The two philosophies produce different failure modes. Claude’s long explicit prompts risk Context Rot by consuming tokens that could go to user context, but they fail predictably (you can read the instruction that caused the behavior). ChatGPT’s short implicit prompts preserve token budget but fail opaquely (the model does something unexpected and there’s no instruction to point to). If you’re designing your own system, the choice between explicit and implicit behavioral specification should be driven by how much you need to debug and audit the model’s behavior.
Caching is what makes the long approach viable.
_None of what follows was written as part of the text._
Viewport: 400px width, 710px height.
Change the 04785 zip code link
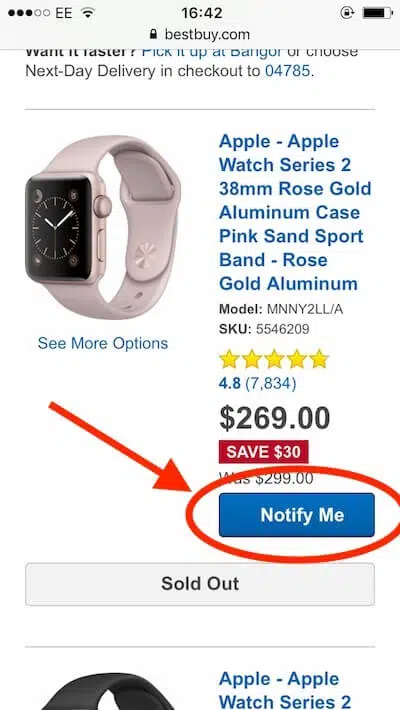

Claude’s 5,000+ token system prompt would be prohibitively expensive without prompt caching, which means the hit is paid once and subsequent turns in a conversation are cheap. If your deployment doesn’t support prompt caching, you’re forced toward the shorter, implicit approach regardless of your preference for explicitness.
For your own system prompts: track the word count over time. If it’s growing faster than your feature surface justifies, you’re accumulating rather than engineering. Set a review trigger (quarterly, or when the prompt crosses a threshold like 2,000 tokens) and audit for instructions that are defensive patches rather than structural requirements.